Reports from Dhaka, 2:

See also Dhaka meetings, part 1

Meeting with researchers at Bangladesh Institute of Development Studies, 21 March, 2002

Web page: http://www.bids-bd.org

Present at the meeting:

• Dr. M. Asaduzzaman, Research Director and acting Director. He is interested in rural development, micro-finance, global agricultural trade issues, environment, rural energy, and networking issues.
• Dr. Rita Afsar, interested in urbanisation and migration. She has written a research proposal along with Alia Ahmad at Lund University on social capital. She also gave us a research proposal, which we will have a look at comment upon.
• Dr. Atiur Rahman, senior research fellow, head of the Human Resource Division, interested in environment, informal economies, and participatory development. He presented a paper on ethnic nationalism at the NASA meeting at Møn, Denmark in 1992, where Staffan met him. He also came to Lund at that time and gave a lecture on the Grameen Bank. He is the Chairman of the NGO Unnayan Shamunnay, a non-profit Institute for research, development and cultural learning.
• Dr. Salma Chaudhuri Zohir, research fellow, got her PhD from Manchester and was guided by Diana Elson on a four year scholarship from Sida SAREC. She works on gender, industry, garment workers, etc, and also has some collaboration with IDS.
• Dr. Hossain Zillur Rahman, Senior Research Fellow, presently on leave to work with the NGO Power and Participation Research Centre. Staffan met him in Manchester somewhere in the early 1980s along with Lisbeth Arn, and he also visited Lund in that connection. He has written his thesis on material from Noakhali, and is currently a resource person for the Danish evaluation of the Noakhali project (Sten Folke and Kirsten Westergaard). He was in Copenhagen in December.

Other researchers from the institute present at the meeting:
Dr K.A.S. Murshid, Economics; Dr. Mahmudul Alam, Education, Human Resource Division; Mr Serajul Islam Laskar, Economics and Demography; Mr Md. Mizanur Rahman; Mr Kazi Jahid Hossain; Dr. Kazi Ali Toufique, webmaster; Dr. Anwara Begum, Urban poverty; Mr. A.B.M. Shamsul Islam, Population studies; Mr. Wajid Hasan Shah, Economics; and Mr. Md. Anwarul Islam.

**ENTRIES PROVIDED:**
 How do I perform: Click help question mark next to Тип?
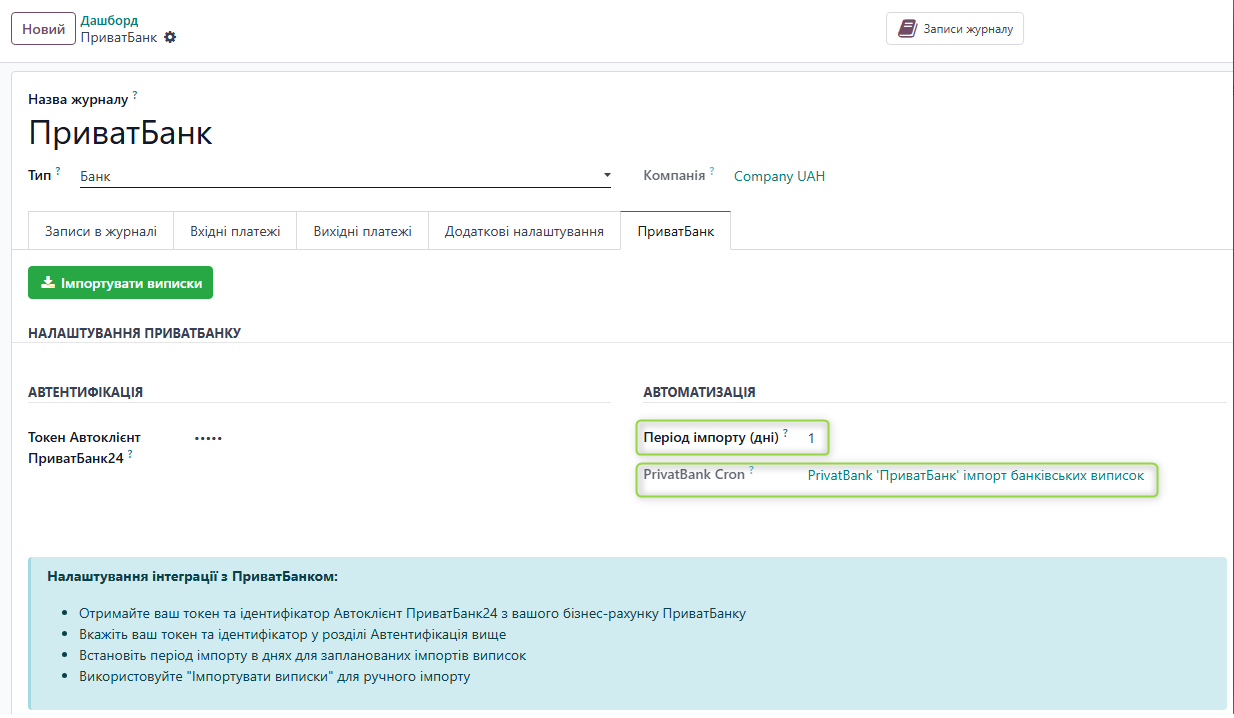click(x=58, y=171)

* * *

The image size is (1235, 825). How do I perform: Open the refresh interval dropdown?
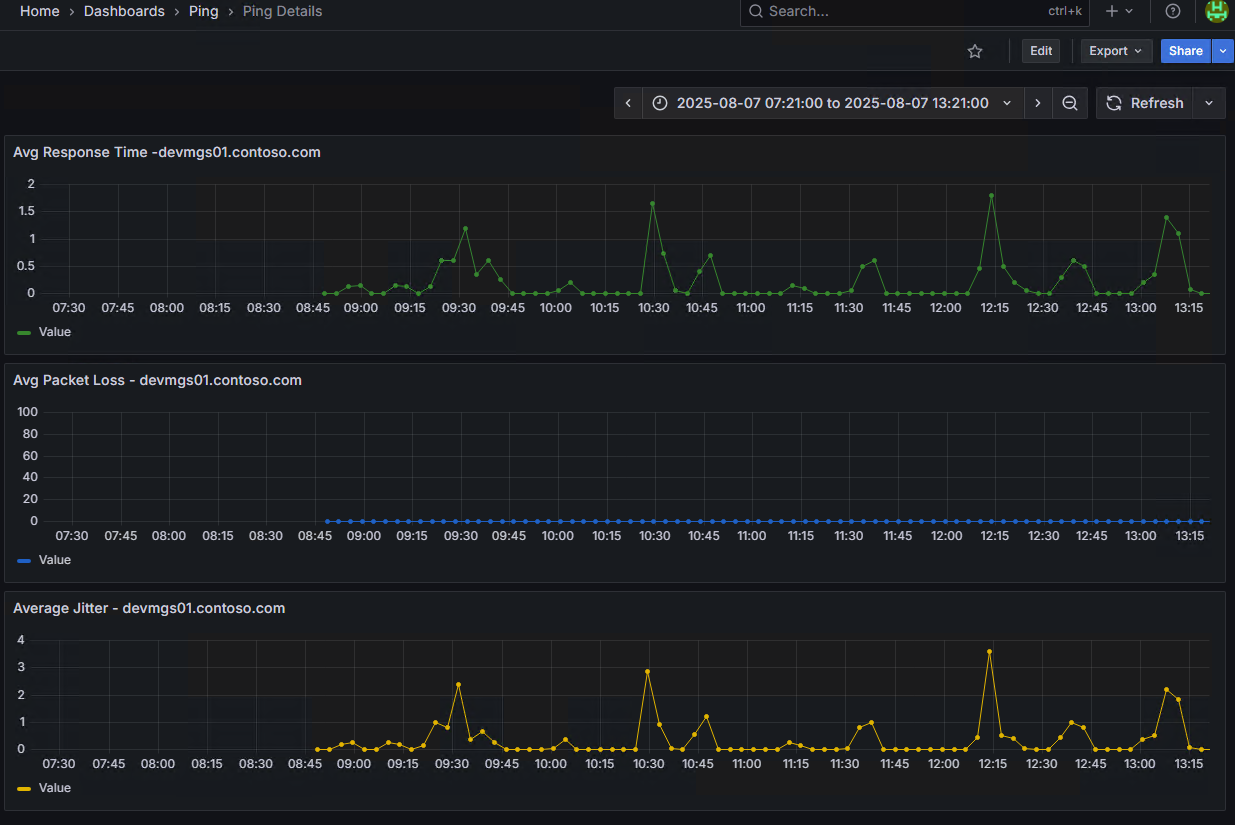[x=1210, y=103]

* * *

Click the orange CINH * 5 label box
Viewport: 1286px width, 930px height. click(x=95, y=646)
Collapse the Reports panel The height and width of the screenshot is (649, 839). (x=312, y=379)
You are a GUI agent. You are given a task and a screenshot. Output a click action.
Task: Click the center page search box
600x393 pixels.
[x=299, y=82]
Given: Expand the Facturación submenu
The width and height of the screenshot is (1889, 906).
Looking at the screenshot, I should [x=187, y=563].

**TASKS TO PERFORM:**
1 - Rewrite the part of the rows that opens with the line containing "You are a GUI" and closes with the line containing "Looking at the", replacing "search box" with "search field" and leaving everything else unchanged.
2 - Continue the report on the meeting at the Bangladesh Institute of Development Studies from where it stops.
The report on the Dhaka meeting and the rows have no connection to each other.

**EXPECTED RESPONSES:**
1 -
You are a GUI agent. You are given a task and a screenshot. Output a click action.
Task: Click the center page search field
600x393 pixels.
[x=299, y=82]
Given: Expand the Facturación submenu
The width and height of the screenshot is (1889, 906).
Looking at the screenshot, I should [x=187, y=563].

2 -
The general impression is that economists and demographers dominate the BIDS staff. We presented the important features of SASNET and the gateway for them, after which a discussion followed:

1. Prof. Asaduzzaman presented the two webpages that is currently maintained, the one presenting the institute, and the other the Gateway presenting the Sustainable Development Networking Programme (see separate report below).
2. Dr. Afsar asked about the scope for collaboration with Swedish researchers and funding possibilities. Staffan answered that there are some possibilities for funding Asian scholars in a research programme, like the Swedish Research Links Programme with Sida/SAREC.
3. Dr. Afsar also asked about the possibility of getting travel grants, and our answer was that SASNET can only give travel grants in connection with Planning and Networking grants.
4. Dr. Afsar asked for help in getting competent referees, especially in non-economic disciplines. Staffan answered that we will try to help.
5. A question was raiswed about possibilities for higher studies in Sweden, and taking courses in special subjects, PhD courses, etc. Staffan informed about the Sandwich system developed in some institutions in Sweden, financed by Sida/SAREC.
6. Dr. Zillur Rahman suggested that one possible collaboration could be in managing the upper end of the research process in terms of copyrights and publication of results (management of knowledge). He mentioned the Comparative Research Programme on Poverty (CROP), based at Bergen, Norway, as an example. The question is how to market ideas from research in the South and how to establish ownership.

Meeting with the gateway personnel at Bangladesh Institute of Development Studies, BIDS, Thursday 21 March

Md. Abdul Hakim, EPD Manager
Md. Hakikur Rahman, PhD, Project Co-ordinator

After our meeting with the professors at BIDS we went to see the production of web pages for the BIDS web site. Here is also produced an excellent web site in collaboration with, and most probably also financed by UNDP, United Nations Development Programme. This web site presents the Sustainable Development Networking Programme Bangladesh (SDNBD), and is found at http://www.sdnbd.org.
It is a tremendously rich site providing material on many different aspects of Bangladeshi society and all development problems that the country faces.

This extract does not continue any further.